_PROBLEM DESCRIPTION_
All lines holding the word "Remove" are to be copied from the records beneath.

_INPUT MATERIAL_

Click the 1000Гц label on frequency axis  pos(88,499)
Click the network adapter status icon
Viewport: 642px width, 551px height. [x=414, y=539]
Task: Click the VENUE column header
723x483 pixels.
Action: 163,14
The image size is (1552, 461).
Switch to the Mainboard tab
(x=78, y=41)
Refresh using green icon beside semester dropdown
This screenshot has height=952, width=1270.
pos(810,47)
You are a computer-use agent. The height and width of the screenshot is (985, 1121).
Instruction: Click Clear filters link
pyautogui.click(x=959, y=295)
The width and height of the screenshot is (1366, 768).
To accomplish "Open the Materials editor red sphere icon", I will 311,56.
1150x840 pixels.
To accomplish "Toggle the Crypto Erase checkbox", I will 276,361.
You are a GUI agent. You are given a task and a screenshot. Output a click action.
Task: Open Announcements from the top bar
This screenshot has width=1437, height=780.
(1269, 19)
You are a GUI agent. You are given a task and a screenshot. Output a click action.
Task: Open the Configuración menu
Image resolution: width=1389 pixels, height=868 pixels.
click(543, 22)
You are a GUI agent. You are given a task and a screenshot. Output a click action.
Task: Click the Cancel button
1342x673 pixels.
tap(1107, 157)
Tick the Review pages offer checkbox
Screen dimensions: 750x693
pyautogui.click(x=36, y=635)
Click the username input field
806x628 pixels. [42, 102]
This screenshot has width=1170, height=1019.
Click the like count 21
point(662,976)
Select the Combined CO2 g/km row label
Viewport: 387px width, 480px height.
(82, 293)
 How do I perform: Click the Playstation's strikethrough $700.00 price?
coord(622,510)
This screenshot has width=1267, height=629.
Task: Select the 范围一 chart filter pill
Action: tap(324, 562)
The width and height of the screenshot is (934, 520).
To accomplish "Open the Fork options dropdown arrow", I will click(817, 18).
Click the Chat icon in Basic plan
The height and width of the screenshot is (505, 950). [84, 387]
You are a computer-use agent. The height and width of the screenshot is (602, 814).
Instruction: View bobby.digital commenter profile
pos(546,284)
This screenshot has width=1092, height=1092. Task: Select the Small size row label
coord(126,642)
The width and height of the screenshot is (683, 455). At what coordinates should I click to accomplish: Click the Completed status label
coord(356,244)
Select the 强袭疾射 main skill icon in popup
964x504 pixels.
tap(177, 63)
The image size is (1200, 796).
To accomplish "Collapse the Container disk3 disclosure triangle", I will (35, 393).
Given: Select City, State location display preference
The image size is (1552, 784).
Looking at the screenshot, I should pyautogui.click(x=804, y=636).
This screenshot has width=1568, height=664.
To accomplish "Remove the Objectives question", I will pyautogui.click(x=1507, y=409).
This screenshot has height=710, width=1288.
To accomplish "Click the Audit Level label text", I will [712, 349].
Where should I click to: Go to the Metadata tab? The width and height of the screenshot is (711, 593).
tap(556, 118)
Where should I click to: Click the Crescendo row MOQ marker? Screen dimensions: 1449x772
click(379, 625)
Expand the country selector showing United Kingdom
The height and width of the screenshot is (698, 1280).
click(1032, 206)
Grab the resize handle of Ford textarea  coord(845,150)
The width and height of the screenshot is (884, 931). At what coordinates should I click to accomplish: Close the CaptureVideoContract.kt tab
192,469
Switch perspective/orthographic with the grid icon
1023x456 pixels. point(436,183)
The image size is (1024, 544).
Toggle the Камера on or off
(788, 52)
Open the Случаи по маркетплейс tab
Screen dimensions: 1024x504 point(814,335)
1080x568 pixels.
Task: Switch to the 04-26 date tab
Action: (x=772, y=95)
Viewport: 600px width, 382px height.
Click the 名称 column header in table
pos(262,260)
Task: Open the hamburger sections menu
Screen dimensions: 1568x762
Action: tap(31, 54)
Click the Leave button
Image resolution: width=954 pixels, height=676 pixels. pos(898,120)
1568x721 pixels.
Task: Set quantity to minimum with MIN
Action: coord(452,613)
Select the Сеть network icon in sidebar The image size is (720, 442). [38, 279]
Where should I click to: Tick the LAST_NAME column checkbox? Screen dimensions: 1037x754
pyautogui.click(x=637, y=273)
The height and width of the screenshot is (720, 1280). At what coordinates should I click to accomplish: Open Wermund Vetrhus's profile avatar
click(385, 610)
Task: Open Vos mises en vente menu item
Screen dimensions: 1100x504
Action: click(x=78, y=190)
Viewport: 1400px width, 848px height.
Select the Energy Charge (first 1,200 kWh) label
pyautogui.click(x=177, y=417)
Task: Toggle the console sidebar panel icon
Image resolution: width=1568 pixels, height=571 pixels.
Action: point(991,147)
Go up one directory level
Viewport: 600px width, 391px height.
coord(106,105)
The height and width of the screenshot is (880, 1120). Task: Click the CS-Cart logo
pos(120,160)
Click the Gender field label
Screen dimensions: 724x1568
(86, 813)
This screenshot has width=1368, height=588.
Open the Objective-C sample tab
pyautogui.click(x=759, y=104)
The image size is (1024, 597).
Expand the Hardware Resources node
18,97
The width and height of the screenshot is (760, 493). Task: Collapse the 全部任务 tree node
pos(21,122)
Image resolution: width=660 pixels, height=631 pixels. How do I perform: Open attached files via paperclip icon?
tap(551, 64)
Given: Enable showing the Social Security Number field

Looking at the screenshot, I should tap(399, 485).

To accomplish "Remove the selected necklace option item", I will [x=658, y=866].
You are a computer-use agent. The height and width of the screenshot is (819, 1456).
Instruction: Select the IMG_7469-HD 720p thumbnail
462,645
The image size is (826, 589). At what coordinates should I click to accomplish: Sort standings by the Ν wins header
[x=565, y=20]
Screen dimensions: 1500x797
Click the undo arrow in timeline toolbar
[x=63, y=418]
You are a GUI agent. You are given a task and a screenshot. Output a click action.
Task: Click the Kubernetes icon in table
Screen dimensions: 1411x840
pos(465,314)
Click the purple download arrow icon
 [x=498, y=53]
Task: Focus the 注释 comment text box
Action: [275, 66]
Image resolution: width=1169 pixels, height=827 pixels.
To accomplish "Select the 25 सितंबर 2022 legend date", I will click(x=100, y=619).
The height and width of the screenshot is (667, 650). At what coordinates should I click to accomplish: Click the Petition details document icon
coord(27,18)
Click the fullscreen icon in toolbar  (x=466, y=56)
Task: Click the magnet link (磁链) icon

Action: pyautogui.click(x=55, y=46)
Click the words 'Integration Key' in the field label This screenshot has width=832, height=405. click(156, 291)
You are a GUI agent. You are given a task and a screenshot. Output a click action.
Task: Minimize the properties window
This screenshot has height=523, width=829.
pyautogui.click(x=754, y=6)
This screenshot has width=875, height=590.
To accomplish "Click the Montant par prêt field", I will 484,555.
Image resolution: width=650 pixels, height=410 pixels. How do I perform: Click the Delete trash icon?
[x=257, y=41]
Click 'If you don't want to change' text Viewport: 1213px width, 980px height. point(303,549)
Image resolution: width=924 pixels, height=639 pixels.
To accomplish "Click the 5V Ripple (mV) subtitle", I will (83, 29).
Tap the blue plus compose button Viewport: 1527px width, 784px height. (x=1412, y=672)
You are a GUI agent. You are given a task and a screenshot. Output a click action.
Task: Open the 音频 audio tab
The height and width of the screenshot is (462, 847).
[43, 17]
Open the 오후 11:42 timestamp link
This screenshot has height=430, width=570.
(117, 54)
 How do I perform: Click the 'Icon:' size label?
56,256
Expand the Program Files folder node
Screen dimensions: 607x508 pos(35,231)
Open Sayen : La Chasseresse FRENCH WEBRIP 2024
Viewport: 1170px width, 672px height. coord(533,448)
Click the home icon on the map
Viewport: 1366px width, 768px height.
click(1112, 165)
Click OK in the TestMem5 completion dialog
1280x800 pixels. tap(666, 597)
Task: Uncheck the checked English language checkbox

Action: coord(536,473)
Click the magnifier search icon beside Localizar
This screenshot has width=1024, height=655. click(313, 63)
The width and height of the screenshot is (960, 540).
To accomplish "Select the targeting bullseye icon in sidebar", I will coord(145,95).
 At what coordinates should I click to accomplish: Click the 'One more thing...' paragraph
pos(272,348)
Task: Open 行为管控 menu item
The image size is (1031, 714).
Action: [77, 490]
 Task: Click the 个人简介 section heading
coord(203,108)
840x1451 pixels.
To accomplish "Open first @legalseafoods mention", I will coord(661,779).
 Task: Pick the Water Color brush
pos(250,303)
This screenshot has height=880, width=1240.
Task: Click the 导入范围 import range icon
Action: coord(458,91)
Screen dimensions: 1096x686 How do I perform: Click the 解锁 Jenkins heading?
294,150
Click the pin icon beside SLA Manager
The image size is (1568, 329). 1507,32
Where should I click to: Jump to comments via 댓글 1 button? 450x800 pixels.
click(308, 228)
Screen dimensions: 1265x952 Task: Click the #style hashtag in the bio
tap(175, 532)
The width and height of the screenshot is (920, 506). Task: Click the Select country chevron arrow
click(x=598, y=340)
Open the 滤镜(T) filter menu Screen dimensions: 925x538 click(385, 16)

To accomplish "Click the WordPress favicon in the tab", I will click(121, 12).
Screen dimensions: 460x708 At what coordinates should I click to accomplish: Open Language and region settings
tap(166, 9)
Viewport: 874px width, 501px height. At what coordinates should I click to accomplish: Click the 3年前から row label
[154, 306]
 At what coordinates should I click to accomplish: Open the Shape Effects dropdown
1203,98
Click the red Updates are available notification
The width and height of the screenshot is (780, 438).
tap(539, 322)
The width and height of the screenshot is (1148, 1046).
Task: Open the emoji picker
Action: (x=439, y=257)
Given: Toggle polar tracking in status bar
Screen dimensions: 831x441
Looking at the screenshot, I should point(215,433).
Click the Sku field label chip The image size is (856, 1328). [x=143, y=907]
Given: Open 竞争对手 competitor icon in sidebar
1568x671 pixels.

_SOLUTION_
To accomplish "Remove the Objectives question", I will pyautogui.click(x=1507, y=409).
To accomplish "Remove the selected necklace option item", I will [x=658, y=866].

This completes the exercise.